- Exercise description -
The expected output is each line below containing "computer", copied in full.

[Dataset entries]
◆ ◆ ◆ ◆ ◆ ◆ ◆

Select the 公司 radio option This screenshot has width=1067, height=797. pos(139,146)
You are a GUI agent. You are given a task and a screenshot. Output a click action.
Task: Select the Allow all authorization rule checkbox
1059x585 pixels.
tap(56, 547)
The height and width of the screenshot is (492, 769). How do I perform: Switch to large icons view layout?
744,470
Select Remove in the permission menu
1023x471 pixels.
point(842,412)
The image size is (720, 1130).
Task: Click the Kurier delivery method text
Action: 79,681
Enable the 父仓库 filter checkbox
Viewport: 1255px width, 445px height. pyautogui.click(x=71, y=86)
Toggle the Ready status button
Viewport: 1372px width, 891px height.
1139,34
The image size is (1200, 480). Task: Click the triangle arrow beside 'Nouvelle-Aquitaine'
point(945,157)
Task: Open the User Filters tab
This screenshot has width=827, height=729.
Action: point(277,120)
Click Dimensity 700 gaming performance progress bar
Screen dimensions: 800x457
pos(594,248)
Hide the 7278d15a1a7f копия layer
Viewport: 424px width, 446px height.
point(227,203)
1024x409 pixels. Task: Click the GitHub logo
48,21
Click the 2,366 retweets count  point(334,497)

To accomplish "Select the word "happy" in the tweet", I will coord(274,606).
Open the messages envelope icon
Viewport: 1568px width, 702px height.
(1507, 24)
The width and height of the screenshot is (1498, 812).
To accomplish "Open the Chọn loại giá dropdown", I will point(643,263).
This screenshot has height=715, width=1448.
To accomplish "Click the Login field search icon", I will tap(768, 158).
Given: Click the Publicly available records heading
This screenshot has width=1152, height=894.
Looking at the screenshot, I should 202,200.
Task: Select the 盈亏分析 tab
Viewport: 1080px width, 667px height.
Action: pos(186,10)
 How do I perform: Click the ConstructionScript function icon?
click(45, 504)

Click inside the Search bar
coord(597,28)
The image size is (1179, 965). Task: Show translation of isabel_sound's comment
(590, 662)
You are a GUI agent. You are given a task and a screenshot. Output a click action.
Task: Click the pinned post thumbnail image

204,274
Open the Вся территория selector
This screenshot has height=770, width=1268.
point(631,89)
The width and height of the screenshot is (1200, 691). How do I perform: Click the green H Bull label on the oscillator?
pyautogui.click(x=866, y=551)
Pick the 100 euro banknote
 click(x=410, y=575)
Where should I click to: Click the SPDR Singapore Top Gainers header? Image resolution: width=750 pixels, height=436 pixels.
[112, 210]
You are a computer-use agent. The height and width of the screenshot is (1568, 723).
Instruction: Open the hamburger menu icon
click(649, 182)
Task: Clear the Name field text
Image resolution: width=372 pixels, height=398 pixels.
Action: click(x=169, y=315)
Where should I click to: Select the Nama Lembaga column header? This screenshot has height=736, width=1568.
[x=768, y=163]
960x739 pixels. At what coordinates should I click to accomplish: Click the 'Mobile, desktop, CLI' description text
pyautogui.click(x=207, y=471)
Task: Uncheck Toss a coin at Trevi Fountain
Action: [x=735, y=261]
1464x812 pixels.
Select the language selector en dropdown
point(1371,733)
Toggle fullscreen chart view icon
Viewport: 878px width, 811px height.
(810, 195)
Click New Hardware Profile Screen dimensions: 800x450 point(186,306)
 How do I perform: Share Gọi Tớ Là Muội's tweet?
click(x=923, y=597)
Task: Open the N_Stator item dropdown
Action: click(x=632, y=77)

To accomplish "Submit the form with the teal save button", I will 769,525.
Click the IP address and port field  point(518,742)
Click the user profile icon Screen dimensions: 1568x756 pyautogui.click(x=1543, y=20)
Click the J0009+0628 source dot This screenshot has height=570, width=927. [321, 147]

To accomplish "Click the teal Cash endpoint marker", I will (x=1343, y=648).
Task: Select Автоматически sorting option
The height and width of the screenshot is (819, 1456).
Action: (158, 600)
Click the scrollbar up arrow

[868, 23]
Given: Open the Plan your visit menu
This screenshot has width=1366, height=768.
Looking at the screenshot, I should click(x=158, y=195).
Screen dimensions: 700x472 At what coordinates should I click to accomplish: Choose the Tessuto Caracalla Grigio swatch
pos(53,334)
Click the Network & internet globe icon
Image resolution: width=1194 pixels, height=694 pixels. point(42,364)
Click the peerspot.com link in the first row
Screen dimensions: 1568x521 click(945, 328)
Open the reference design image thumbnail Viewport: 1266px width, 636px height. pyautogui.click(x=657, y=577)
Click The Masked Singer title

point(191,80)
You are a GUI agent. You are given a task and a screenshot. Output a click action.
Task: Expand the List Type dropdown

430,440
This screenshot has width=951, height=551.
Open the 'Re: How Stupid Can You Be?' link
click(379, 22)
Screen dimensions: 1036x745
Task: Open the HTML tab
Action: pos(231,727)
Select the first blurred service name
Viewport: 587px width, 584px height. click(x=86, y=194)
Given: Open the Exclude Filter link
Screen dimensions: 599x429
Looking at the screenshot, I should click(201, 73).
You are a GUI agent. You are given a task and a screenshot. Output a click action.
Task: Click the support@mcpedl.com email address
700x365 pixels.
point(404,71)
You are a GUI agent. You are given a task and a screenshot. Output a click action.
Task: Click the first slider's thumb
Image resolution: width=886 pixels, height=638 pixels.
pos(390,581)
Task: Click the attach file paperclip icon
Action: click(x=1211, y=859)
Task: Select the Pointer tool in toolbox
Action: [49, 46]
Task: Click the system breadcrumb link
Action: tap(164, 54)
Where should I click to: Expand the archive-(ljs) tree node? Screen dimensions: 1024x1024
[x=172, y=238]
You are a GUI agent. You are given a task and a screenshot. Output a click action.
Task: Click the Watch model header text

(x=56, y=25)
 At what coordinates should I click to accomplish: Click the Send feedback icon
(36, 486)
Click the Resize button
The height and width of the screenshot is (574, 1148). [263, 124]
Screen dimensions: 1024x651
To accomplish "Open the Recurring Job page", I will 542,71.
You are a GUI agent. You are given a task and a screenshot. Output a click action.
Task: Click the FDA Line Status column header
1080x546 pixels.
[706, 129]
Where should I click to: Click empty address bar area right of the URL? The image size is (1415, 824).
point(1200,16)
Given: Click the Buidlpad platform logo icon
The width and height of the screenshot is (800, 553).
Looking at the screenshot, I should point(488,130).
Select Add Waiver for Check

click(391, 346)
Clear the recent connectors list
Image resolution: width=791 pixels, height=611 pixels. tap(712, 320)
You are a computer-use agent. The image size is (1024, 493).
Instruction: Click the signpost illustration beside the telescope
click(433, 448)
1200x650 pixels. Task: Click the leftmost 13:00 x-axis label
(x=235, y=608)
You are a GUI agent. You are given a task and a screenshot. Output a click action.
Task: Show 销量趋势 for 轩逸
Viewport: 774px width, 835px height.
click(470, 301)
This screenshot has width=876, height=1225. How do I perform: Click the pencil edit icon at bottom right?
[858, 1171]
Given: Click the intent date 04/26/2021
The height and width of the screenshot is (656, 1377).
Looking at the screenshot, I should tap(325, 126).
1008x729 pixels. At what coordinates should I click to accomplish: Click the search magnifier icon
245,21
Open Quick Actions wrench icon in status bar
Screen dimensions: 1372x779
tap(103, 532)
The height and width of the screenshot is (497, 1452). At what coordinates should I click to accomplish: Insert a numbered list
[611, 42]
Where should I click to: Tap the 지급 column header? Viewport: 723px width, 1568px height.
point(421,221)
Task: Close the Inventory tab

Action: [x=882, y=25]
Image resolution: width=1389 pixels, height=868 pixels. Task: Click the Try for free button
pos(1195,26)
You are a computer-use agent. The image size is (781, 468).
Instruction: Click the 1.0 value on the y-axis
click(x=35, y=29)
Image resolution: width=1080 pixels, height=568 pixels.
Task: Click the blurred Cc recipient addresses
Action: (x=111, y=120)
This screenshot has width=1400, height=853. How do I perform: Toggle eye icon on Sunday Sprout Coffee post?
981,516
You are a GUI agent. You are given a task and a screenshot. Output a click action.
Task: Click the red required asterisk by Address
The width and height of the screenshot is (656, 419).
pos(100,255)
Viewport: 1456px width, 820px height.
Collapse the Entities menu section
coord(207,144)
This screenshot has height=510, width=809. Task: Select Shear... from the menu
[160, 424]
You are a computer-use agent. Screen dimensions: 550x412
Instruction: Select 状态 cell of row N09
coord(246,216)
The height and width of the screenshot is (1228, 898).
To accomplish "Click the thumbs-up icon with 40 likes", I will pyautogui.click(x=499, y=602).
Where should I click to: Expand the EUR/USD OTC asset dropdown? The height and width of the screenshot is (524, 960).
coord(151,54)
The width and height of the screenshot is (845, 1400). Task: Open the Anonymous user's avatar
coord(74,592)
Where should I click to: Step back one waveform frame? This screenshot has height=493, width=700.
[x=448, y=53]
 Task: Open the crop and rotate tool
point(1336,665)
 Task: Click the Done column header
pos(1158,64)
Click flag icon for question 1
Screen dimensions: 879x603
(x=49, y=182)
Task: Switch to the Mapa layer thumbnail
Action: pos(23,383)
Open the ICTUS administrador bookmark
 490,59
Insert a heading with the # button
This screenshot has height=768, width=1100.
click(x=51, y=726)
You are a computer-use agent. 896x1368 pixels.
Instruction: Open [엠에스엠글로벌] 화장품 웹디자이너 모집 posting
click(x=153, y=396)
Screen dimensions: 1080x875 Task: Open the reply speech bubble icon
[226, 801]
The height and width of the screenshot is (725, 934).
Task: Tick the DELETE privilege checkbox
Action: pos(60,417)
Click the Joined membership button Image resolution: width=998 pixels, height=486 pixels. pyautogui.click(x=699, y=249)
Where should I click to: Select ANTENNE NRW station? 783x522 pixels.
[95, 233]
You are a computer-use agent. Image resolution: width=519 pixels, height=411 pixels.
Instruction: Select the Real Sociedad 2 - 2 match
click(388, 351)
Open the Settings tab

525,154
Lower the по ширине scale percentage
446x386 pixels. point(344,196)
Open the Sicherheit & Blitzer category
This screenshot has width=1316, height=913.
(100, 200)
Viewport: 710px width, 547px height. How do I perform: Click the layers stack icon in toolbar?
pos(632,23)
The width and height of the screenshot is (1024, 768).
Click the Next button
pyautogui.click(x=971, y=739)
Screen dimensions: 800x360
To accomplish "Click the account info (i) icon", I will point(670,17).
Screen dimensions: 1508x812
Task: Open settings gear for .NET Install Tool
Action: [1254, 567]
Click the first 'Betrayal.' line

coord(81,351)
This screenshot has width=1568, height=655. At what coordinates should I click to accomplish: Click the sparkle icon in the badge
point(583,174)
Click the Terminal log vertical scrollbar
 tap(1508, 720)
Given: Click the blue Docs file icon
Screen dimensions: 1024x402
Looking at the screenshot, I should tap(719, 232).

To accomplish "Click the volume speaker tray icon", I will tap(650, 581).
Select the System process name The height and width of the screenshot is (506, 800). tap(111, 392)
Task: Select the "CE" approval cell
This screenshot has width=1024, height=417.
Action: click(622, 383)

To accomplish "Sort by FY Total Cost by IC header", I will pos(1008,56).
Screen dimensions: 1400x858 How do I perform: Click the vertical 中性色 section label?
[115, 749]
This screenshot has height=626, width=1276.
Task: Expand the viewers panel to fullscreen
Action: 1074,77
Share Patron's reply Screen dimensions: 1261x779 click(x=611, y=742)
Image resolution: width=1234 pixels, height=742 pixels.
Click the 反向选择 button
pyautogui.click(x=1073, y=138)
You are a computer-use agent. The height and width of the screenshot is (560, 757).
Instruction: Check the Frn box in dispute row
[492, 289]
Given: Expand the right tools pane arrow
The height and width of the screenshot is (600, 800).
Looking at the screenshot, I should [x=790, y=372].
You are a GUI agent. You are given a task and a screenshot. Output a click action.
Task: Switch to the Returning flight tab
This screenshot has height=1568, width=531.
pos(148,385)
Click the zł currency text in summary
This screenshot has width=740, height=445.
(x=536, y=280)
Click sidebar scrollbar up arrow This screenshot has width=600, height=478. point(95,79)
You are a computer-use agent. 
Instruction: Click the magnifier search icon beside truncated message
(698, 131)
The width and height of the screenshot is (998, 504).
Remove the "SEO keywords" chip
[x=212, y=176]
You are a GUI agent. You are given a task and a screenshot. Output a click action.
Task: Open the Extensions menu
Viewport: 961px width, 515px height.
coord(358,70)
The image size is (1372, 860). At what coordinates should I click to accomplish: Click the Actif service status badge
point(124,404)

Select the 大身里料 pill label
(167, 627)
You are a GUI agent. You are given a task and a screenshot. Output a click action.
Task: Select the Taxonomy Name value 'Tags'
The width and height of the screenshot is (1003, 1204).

◆ ◆ ◆ ◆ ◆ ◆ ◆

- Result for this task -
You are a computer-use agent. The height and width of the screenshot is (1568, 723).
You are a computer-use agent. The image size is (1024, 493).
You are a computer-use agent. The image size is (781, 468).
You are a computer-use agent. Screen dimensions: 550x412
You are a computer-use agent. 896x1368 pixels.
You are a computer-use agent. Image resolution: width=519 pixels, height=411 pixels.
You are a computer-use agent. The height and width of the screenshot is (560, 757).
You are a computer-use agent. 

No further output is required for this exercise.